Work item => Copy every line from the one containing "pneumonia clinical context (114, 2252)" through the last line of the records below, both included, and nothing else.

=== Stored data ===

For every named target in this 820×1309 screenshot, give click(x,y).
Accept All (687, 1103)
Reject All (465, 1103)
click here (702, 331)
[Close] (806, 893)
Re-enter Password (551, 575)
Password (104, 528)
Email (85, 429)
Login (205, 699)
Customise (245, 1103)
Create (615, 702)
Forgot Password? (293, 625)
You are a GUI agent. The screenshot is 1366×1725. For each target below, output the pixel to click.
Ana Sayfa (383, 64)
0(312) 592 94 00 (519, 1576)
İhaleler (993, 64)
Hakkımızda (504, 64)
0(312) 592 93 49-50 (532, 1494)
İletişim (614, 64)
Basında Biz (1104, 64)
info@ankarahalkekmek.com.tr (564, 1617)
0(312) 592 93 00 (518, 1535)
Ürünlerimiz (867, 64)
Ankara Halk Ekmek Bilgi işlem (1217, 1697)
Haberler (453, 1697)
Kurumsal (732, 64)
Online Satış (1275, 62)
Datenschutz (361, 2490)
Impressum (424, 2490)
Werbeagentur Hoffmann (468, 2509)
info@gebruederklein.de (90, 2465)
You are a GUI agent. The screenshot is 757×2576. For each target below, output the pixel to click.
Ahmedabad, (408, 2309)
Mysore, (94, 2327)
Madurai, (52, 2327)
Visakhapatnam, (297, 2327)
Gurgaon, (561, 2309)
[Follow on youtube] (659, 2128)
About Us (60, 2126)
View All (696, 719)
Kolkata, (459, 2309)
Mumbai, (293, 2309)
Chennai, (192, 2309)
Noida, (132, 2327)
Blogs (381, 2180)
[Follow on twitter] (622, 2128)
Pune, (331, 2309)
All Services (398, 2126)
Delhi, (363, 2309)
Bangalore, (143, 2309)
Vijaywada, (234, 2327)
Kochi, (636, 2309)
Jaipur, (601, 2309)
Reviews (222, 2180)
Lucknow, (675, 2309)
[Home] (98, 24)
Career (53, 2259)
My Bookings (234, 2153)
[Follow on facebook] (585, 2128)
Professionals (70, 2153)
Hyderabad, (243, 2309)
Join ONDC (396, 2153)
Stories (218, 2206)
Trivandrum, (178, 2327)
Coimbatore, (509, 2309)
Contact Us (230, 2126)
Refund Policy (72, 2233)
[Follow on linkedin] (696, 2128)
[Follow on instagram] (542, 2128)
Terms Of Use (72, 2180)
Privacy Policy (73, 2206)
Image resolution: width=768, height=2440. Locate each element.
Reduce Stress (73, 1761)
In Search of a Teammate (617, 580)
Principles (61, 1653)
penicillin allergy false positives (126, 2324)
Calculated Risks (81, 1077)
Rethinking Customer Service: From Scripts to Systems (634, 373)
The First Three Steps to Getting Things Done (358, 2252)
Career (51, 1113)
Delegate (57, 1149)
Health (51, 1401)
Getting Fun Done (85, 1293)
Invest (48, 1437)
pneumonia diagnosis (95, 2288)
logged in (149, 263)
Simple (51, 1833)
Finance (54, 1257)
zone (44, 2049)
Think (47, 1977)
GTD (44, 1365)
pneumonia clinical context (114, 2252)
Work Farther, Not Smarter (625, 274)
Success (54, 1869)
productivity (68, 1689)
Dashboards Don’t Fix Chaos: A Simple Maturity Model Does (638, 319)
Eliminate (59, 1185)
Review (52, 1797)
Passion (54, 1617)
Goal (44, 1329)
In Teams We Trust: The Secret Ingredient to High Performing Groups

===

Final answer =>
pneumonia clinical context (114, 2252)
Work Farther, Not Smarter (625, 274)
Success (54, 1869)
productivity (68, 1689)
Dashboards Don’t Fix Chaos: A Simple Maturity Model Does (638, 319)
Eliminate (59, 1185)
Review (52, 1797)
Passion (54, 1617)
Goal (44, 1329)
In Teams We Trust: The Secret Ingredient to High Performing Groups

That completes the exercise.